━━━━━ ENTRIES SUPPLIED ━━━━━

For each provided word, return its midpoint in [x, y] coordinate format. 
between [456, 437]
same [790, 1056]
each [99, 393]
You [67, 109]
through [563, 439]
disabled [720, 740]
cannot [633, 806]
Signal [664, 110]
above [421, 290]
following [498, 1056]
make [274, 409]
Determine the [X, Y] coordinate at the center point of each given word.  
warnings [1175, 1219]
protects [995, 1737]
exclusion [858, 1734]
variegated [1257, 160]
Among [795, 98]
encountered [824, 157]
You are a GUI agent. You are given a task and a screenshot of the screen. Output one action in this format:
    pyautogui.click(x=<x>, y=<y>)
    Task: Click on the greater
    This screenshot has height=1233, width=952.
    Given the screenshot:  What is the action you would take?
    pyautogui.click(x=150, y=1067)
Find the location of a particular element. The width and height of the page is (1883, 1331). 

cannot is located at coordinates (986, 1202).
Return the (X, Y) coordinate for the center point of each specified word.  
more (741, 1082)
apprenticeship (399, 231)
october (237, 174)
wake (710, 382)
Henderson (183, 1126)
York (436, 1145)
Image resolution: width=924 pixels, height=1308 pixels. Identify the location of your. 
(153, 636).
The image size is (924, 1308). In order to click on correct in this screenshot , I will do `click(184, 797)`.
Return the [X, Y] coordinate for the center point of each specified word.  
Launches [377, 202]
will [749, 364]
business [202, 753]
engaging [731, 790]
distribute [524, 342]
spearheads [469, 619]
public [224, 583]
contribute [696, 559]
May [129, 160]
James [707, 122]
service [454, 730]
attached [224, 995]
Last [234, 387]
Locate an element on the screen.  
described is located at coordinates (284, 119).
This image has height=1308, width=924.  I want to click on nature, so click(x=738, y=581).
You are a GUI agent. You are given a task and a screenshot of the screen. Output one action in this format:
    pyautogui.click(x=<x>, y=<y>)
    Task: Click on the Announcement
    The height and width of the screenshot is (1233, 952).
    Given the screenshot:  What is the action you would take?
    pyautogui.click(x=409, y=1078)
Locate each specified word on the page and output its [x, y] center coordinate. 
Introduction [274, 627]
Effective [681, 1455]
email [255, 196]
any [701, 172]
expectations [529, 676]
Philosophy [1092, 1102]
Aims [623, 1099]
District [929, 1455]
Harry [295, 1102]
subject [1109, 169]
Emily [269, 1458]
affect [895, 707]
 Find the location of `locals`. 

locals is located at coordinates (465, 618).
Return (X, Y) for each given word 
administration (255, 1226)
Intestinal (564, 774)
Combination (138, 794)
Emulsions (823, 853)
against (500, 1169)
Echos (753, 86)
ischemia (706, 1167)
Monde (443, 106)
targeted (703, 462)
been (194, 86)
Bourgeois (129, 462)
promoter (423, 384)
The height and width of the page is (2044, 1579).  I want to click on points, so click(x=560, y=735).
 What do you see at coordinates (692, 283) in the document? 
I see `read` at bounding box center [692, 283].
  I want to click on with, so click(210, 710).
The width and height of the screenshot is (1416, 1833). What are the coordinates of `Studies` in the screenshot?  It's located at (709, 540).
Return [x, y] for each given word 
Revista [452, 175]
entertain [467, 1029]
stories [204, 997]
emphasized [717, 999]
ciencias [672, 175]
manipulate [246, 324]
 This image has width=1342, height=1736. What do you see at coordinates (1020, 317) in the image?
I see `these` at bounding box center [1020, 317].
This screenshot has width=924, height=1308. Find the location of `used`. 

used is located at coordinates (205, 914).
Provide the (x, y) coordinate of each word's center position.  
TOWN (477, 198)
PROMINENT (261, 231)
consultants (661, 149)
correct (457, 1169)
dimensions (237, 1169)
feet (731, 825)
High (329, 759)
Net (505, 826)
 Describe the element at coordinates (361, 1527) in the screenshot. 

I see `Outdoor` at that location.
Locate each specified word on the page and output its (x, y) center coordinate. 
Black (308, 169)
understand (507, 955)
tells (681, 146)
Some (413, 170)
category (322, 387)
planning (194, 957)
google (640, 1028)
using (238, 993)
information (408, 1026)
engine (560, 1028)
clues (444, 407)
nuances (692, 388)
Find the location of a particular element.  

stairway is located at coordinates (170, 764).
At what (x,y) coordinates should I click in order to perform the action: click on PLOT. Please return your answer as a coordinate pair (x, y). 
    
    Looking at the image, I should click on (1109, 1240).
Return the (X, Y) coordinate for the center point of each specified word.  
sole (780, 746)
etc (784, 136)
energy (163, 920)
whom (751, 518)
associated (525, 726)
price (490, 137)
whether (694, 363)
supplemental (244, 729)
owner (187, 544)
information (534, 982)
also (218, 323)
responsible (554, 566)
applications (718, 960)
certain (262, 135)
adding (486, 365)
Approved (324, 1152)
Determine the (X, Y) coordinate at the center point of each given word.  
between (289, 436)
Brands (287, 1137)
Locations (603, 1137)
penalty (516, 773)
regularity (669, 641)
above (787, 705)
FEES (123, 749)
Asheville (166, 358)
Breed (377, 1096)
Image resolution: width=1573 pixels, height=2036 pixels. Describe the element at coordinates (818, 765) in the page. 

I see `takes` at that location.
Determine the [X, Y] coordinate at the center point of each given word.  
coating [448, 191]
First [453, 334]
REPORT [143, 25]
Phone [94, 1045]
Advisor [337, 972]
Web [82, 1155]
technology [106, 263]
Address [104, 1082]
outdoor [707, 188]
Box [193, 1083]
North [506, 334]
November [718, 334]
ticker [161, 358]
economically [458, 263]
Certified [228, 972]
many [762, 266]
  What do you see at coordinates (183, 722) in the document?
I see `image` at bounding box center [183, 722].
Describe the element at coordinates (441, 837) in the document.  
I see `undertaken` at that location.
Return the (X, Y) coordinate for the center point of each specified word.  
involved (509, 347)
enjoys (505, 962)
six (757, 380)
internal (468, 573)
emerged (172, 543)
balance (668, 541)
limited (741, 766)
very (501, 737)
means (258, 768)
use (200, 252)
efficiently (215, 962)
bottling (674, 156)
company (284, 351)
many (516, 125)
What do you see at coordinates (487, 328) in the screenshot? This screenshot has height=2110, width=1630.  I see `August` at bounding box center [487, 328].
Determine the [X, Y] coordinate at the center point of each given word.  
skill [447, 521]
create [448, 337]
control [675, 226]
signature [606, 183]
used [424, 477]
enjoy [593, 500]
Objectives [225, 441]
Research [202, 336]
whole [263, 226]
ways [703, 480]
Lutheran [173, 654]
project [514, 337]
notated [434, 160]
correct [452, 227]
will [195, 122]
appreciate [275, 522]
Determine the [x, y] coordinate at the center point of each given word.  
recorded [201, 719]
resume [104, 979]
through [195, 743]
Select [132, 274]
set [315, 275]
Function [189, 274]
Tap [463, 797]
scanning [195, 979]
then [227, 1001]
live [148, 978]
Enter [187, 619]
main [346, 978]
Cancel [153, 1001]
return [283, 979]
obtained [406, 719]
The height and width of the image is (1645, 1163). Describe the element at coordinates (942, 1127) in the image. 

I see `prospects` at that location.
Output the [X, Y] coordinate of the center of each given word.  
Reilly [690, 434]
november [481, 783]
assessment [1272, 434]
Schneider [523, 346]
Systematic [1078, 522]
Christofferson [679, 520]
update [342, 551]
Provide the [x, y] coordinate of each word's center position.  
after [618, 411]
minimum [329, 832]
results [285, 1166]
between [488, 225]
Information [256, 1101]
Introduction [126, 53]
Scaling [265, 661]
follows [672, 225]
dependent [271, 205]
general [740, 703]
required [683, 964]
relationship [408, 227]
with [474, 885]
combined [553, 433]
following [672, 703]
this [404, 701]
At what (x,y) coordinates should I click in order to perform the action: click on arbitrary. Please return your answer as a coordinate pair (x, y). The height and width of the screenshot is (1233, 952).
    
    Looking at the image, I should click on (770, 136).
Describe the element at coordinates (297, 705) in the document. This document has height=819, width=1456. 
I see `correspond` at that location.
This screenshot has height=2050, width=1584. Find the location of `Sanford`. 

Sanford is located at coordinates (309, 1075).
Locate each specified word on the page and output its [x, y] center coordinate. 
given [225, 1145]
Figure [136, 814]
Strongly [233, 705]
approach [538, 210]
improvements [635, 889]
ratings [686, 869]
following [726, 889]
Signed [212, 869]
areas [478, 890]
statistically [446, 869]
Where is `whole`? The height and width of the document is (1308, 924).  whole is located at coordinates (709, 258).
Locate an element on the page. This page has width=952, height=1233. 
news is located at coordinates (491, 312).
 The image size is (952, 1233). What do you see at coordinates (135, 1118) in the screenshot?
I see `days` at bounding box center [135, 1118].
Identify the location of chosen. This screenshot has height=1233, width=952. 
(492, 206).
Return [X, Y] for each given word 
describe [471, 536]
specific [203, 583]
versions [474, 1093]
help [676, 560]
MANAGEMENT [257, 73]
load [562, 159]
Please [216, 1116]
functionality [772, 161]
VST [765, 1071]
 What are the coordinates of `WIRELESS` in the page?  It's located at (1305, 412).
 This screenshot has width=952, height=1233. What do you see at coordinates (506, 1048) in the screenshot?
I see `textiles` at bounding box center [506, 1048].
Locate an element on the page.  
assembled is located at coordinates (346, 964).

━━━━━

REQUEST
Set down, word for word, everything in the records from the line containing "means (258, 768)" down to the line containing "results [285, 1166]", with both of those lines included.

OUTPUT OF THE TASK
means (258, 768)
use (200, 252)
efficiently (215, 962)
bottling (674, 156)
company (284, 351)
many (516, 125)
What do you see at coordinates (487, 328) in the screenshot? This screenshot has height=2110, width=1630.  I see `August` at bounding box center [487, 328].
Determine the [X, Y] coordinate at the center point of each given word.  
skill [447, 521]
create [448, 337]
control [675, 226]
signature [606, 183]
used [424, 477]
enjoy [593, 500]
Objectives [225, 441]
Research [202, 336]
whole [263, 226]
ways [703, 480]
Lutheran [173, 654]
project [514, 337]
notated [434, 160]
correct [452, 227]
will [195, 122]
appreciate [275, 522]
Determine the [x, y] coordinate at the center point of each given word.  
recorded [201, 719]
resume [104, 979]
through [195, 743]
Select [132, 274]
set [315, 275]
Function [189, 274]
Tap [463, 797]
scanning [195, 979]
then [227, 1001]
live [148, 978]
Enter [187, 619]
main [346, 978]
Cancel [153, 1001]
return [283, 979]
obtained [406, 719]
The height and width of the image is (1645, 1163). Describe the element at coordinates (942, 1127) in the image. 

I see `prospects` at that location.
Output the [X, Y] coordinate of the center of each given word.  
Reilly [690, 434]
november [481, 783]
assessment [1272, 434]
Schneider [523, 346]
Systematic [1078, 522]
Christofferson [679, 520]
update [342, 551]
Provide the [x, y] coordinate of each word's center position.  
after [618, 411]
minimum [329, 832]
results [285, 1166]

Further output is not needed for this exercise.